▶ **SOURCE DATA**
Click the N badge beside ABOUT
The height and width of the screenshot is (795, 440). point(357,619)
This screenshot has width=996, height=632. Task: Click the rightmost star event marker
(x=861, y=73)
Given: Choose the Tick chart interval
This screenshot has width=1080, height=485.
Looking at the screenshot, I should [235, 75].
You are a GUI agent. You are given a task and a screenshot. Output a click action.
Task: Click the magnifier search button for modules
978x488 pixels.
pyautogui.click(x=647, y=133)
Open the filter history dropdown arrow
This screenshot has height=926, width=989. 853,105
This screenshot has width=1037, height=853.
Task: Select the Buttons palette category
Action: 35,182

▶ **WHAT YOU SHOULD DO**
Please reproduce the material in its entirety, exactly as it stands.

▶ **EXERCISE OUTPUT**
Click the N badge beside ABOUT
The height and width of the screenshot is (795, 440). point(357,619)
This screenshot has width=996, height=632. Task: Click the rightmost star event marker
(x=861, y=73)
Given: Choose the Tick chart interval
This screenshot has width=1080, height=485.
Looking at the screenshot, I should [235, 75].
You are a GUI agent. You are given a task and a screenshot. Output a click action.
Task: Click the magnifier search button for modules
978x488 pixels.
pyautogui.click(x=647, y=133)
Open the filter history dropdown arrow
This screenshot has height=926, width=989. 853,105
This screenshot has width=1037, height=853.
Task: Select the Buttons palette category
Action: 35,182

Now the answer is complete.